"Between 3.75 and 4.25 million km^2"
I took the US Navy's thickness prediction for a week from now & then drew in a boundary line for the extrapolation to the end of the melt season.
I sketched in the line based roughly on the following criteria
1) to a first approximation, ice below about 1.3 m thick on 17 June will melt out, ice thicker than that won't;
2) some of the ice thicker than that will anyway melt out if it is in the shallow water and more than 10 degrees south - this is ice on the Russian side and in the Beaufort. For example, I don't expect the fast ice in the ESS to survive;
3) some ice that is already right near the edge of the pack should also melt out;
4) ice that is heading for the Fram Strait will then melt out.
I then eyeballed the region inside the red sketch line, comparing it in size to the '80 degrees north' circle. There seems to be about as much ice outside the circle that is predicted to survive as there is ice inside the circle predicted to melt (or as land).
So my daily extent prediction for the end of the melt season is, near enough, the area of the 80 degrees circle.
I know the circumference of the Earth is 40,000 km - it was defined thus at one time. So the area of the circle (ignoring curvature effect) = pi * (10,000 km/9)^2 ~ 3.9 million km^2.

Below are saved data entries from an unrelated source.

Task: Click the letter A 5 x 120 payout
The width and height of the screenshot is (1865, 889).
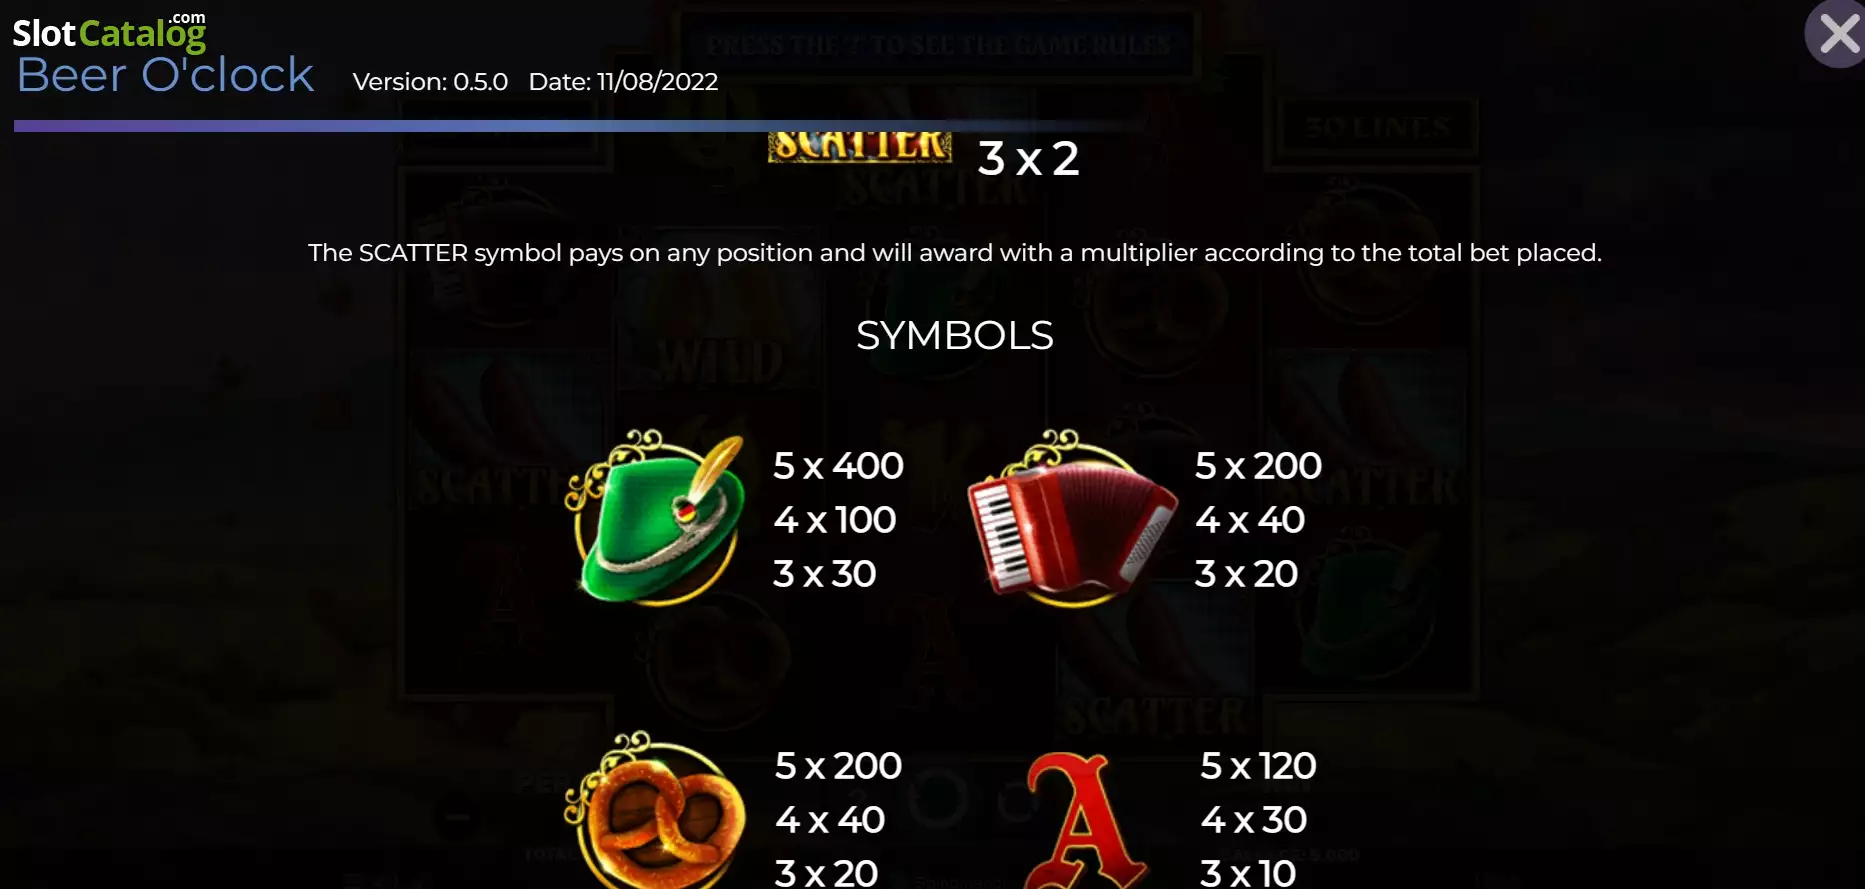Action: 1258,766
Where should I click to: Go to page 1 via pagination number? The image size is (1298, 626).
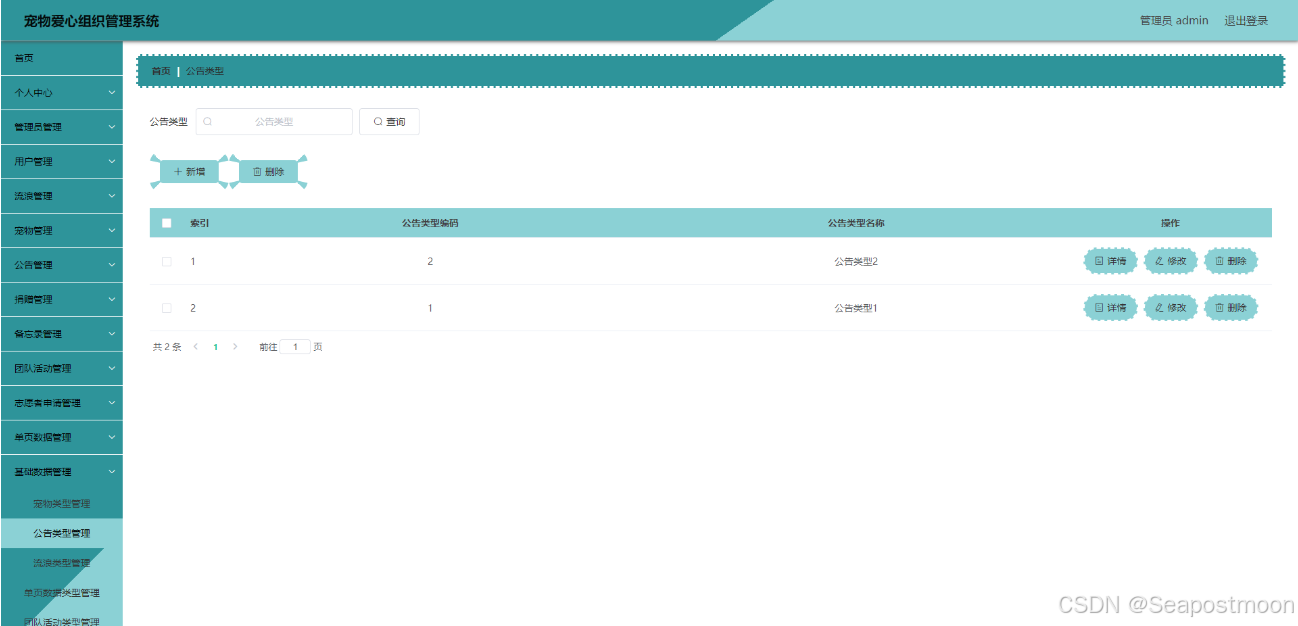point(216,346)
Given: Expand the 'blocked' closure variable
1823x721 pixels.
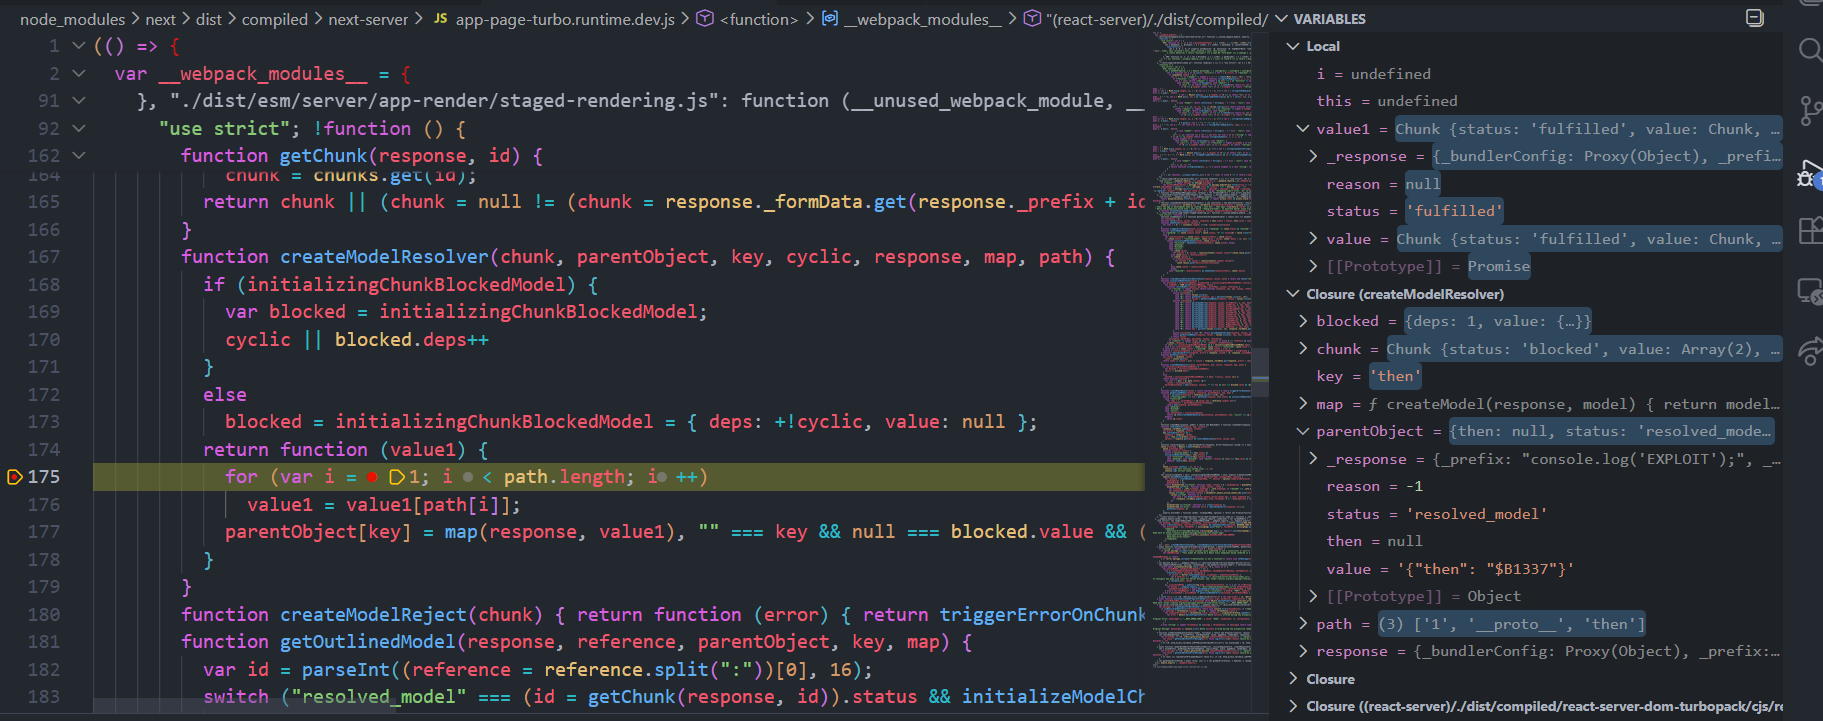Looking at the screenshot, I should pos(1303,321).
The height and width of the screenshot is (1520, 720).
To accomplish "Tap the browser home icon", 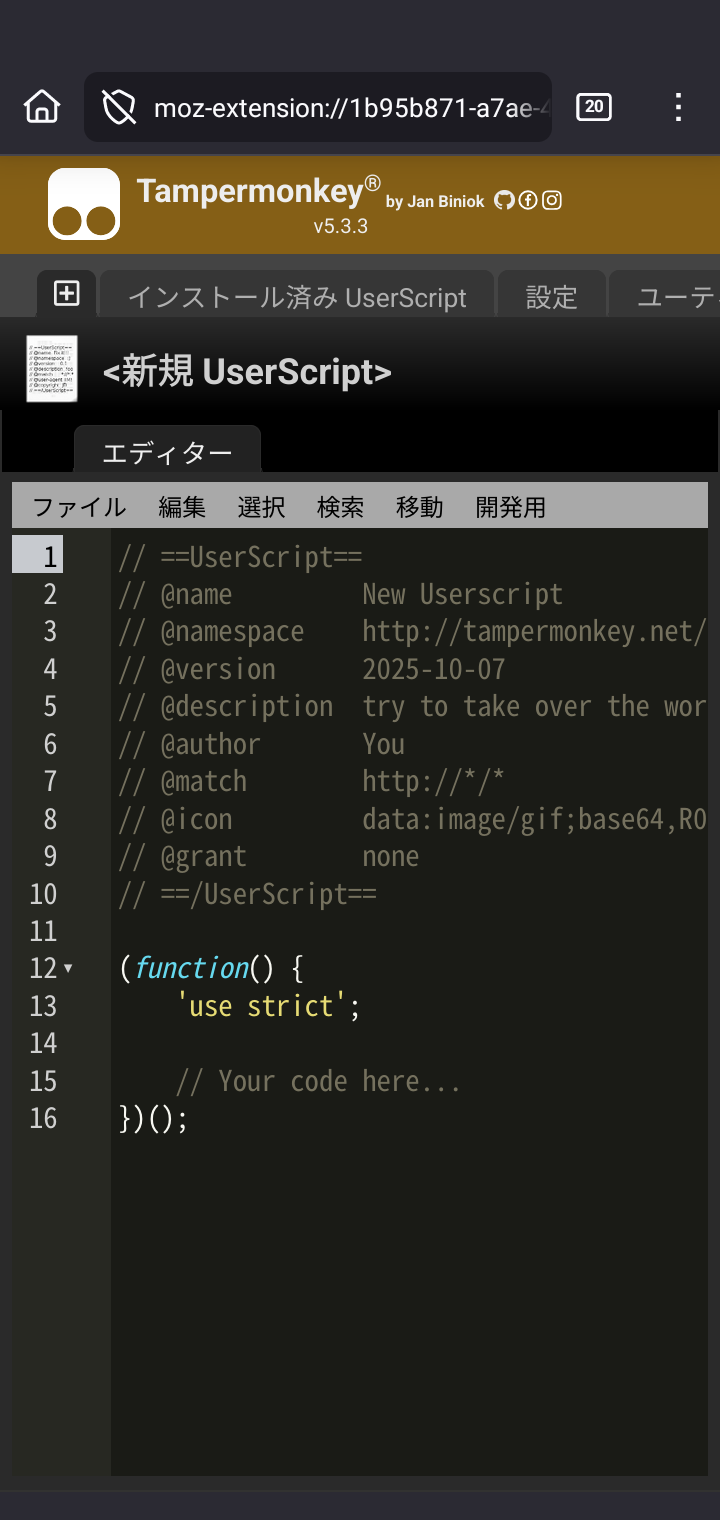I will tap(42, 106).
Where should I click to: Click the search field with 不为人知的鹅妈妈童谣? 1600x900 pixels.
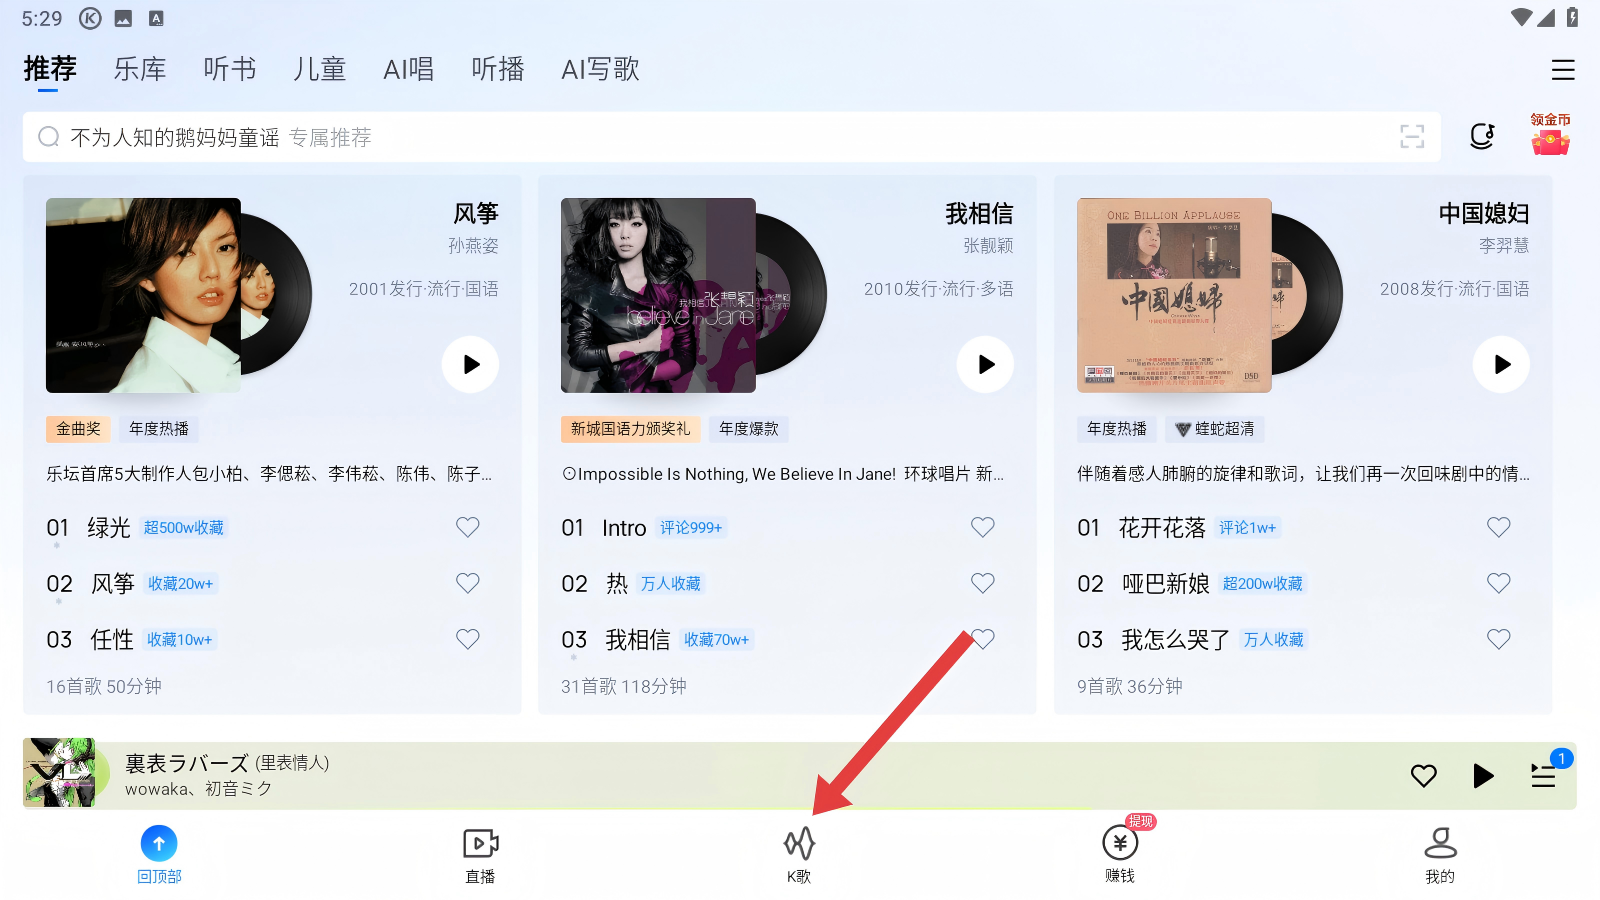tap(732, 137)
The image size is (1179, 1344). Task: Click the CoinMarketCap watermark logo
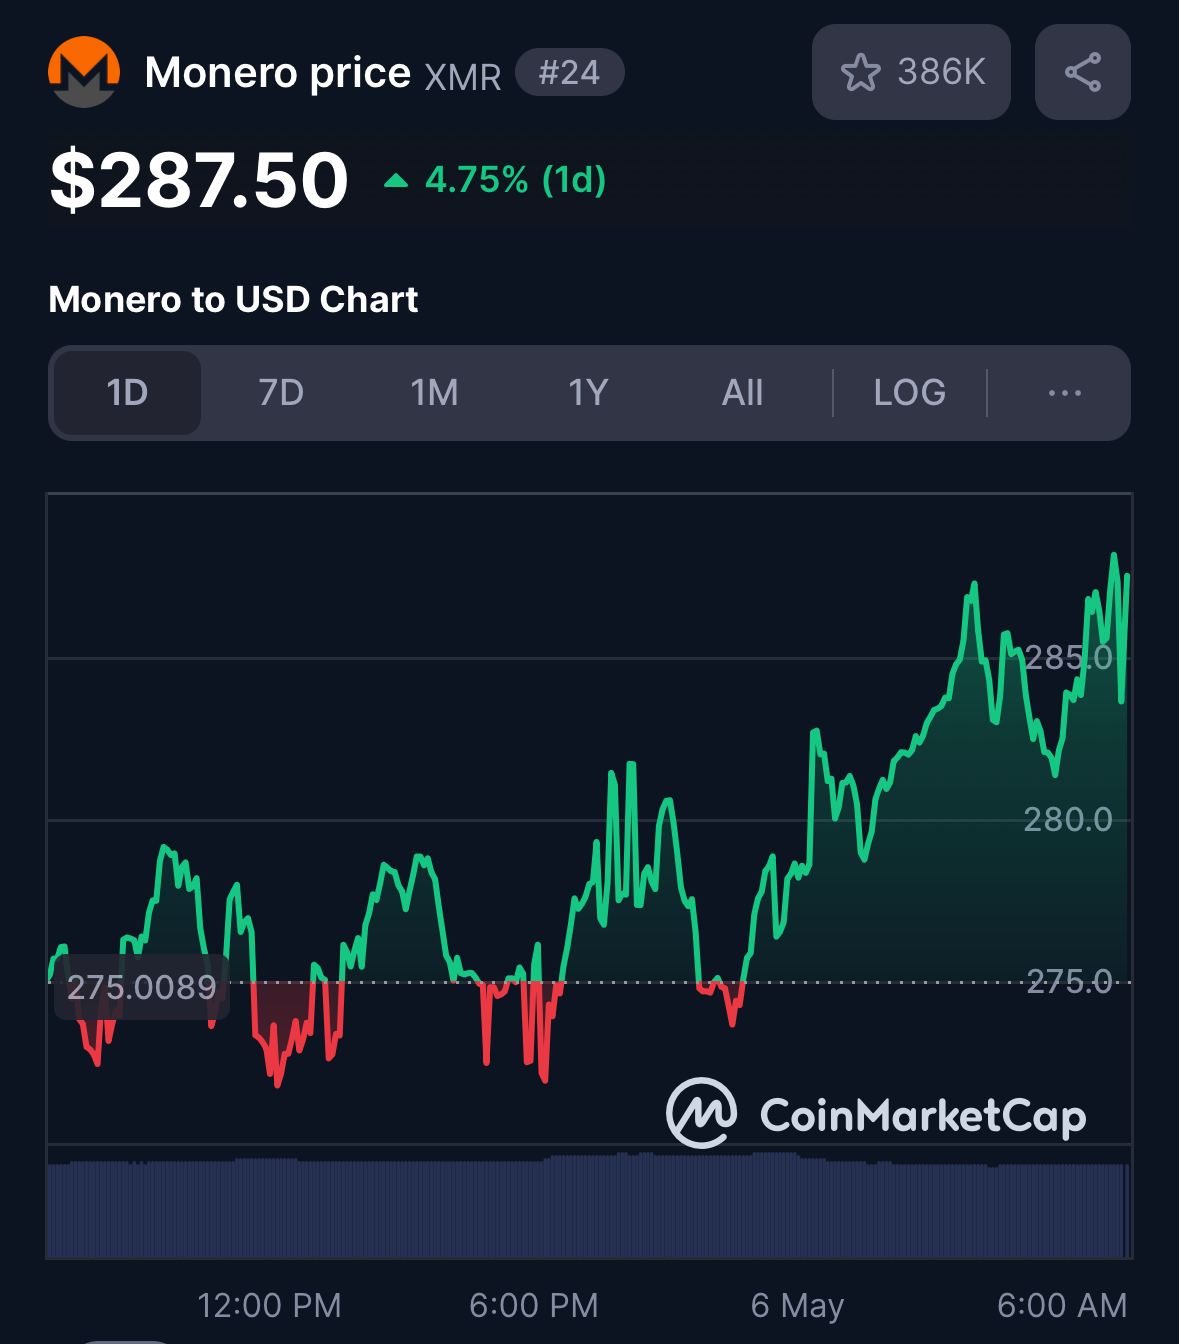876,1113
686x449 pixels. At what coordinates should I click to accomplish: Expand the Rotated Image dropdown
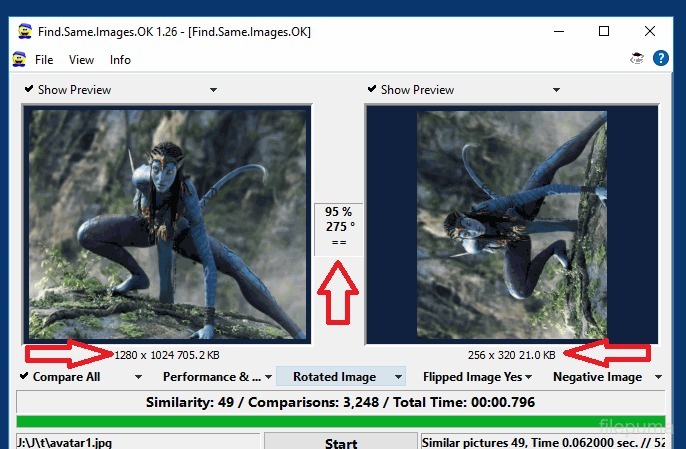(x=398, y=377)
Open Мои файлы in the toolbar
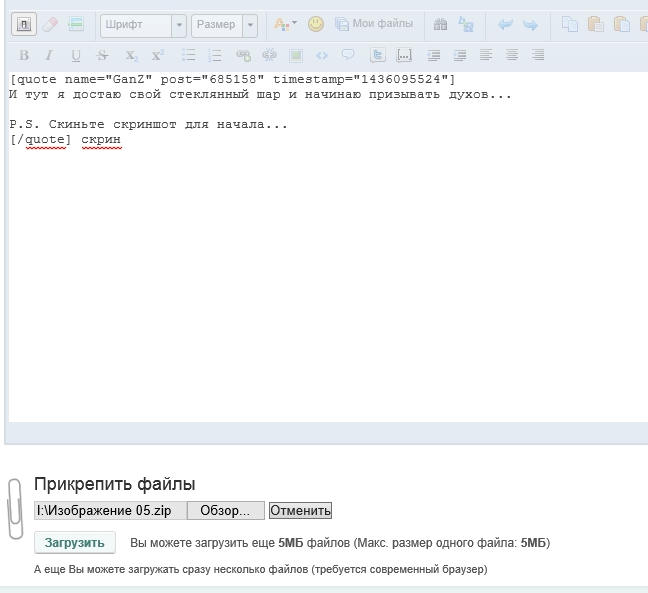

I'd give a 2/3 chance (~'1 sigma confidence level') it ends up within plus-or-minus 0.7 million km^2 of this - so in the range [3.2,4.6] million km^2.
That is my daily minimum extent prediction.
For the monthly minimum extent prediction, I will just add 0.35 million km^2 - which is the difference in the two parameters for the 2010s average (4.68-4.33) - so will choose the bin best bracketing 3.90+0.35 = 4.25. That is the bin ""Between 4.0 and 4.5 million km^2".